- **Items listed in a dataset**:
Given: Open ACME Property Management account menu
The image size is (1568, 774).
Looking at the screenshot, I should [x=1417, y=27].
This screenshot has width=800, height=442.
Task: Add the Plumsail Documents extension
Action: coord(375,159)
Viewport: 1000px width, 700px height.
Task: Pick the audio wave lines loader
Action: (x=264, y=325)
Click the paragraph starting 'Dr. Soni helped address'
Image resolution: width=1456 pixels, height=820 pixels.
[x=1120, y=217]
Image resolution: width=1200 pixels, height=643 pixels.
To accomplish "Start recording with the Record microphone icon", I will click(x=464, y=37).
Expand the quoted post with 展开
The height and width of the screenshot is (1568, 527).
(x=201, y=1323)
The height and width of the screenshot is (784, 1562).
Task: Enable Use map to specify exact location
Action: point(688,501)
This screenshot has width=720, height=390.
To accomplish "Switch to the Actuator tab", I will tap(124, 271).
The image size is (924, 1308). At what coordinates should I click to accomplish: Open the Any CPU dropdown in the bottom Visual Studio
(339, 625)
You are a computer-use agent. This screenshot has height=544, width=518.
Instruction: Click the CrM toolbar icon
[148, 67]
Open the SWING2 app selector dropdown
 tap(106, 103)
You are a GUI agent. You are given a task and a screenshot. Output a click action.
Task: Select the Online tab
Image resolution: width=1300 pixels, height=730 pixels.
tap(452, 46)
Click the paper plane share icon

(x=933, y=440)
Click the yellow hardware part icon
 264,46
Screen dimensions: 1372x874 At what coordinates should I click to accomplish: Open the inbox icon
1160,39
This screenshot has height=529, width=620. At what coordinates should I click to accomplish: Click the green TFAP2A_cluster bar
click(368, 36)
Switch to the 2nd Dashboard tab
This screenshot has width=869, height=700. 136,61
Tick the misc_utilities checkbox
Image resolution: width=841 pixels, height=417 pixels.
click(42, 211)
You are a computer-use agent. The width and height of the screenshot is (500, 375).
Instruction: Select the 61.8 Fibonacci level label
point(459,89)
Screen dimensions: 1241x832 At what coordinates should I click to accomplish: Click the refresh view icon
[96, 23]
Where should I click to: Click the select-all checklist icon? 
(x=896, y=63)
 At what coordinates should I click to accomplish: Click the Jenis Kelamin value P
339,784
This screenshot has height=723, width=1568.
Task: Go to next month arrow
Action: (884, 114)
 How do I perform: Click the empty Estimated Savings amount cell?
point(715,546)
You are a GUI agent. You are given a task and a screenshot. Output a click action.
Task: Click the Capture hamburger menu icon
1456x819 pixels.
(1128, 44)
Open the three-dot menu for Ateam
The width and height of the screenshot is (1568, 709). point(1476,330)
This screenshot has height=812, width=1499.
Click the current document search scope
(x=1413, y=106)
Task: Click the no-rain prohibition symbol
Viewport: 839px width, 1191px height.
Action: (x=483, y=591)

- **EXERCISE GOAL**:
Reproduce the lines word for word, starting at the line that contains "How do I perform: Click" and ending at the last line of the items listed in a dataset.

- **ANSWER TO THE EXERCISE**:
 How do I perform: Click the empty Estimated Savings amount cell?
point(715,546)
You are a GUI agent. You are given a task and a screenshot. Output a click action.
Task: Click the Capture hamburger menu icon
1456x819 pixels.
(1128, 44)
Open the three-dot menu for Ateam
The width and height of the screenshot is (1568, 709). point(1476,330)
This screenshot has height=812, width=1499.
Click the current document search scope
(x=1413, y=106)
Task: Click the no-rain prohibition symbol
Viewport: 839px width, 1191px height.
Action: (x=483, y=591)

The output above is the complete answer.